For all new students at Rice, their first formal introduction to college life will be Orientation Week, or O-Week. This event is taken very seriously by students and faculty, and is planned for months in advance. The week-long affair kicks off with move-in day, and continues with packed schedules of a variety of academic and social events everyday. The important logistical basics of O-Week concern the organization of the new students and the current ones. O-Week is run by your own residential college (for more info about the residential college system, see previous blog posts) and its current students. A group of a few dozen current students of your college are selectively and rigorously chosen to be “advisors” for the new students during O-Week. The large group of advisors are then divided into several small groups, and are given a small group of new students to lead and interact with during O-Week. The groups of new students and advisors are referred to as “O-Week groups” or “O-Week families”, and typically consist of four advisors and eight new students. Your O-Week group will serve as a starting point for your life at Rice, as you will spend every day of O-Week with them. Now, up until this point, I have explained the technicalities of O-Week, but I greatly want to emphasize that the importance of O-Week to the new students stems mostly from its social aspects. Sure, during O-Week, new students must complete some academic planning and build their schedules for the semester, and attend certain university-wide presentations by faculty members, but the majority of O-Week is actually spent interacting with other new students and advisors through multiple social events. To give a sense of how O-Week is impactful for new students outside of an academic realm, I like to remember my own O-Week experience, which wasn’t that long ago.

Coming into Rice, I knew very little about O-Week. I had heard from my older brother and a few older friends about their orientations at different universities, and some of their negative thoughts about their experiences, but I came into my O-Week without any expectations, good or bad. Now that my experience is complete and a few months removed, I look back on it with incredible fondness. From the very beginning of move-in day, I felt connected to a group of people that was genuinely excited for me to be here. I greatly enjoyed making my first friends here at Rice, and while we have all met many new people since then, some of my O-Week siblings have remained my closest friends. The thing that surprised me most about O-Week was the enthusiasm of the advising team. I knew that the advisors were all volunteers, and given the number of them, I wondered how many of them were volunteering simply out of need for more advisors. However, it was incredibly clear that every single one of them truly wanted to be here for O-Week, and it is that genuine excitement that made my experience so enjoyable.

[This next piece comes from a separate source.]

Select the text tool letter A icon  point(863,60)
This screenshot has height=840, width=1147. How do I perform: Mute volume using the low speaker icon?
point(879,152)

From the very start of O-Week, you will experience the excitement to meet fellow students and pride for your residential college that create the basis for social life at Rice. Each day will be filled with opportunities to meet other students and learn about your residential college, which makes O-Week a truly enjoyable experience. I honestly can’t believe I’m saying this, but I believe the best part of O-Week is how busy it is. From the moment you arrive on campus, they always have something to do and a place to be. Moving to college can be a very stressful and scary experience for many, but O-Week keeps you so busy that it’s difficult to feel any of that anxiety. You’re constantly meeting other students, learning about Rice, or just having fun, which makes O-Week a relatively easy transition.

That’s what I think sets apart Rice’s O-Week as a unique experience; it’s focused on helping you adjust socially to college. Of course, freshman year is a learning process, and the adjustments will continue to happen long after O-Week, but that first week provides a great starting point for social life here, and gives you the opportunity to create great friends and memories that you will cherish long after you begin your academic journey at Rice.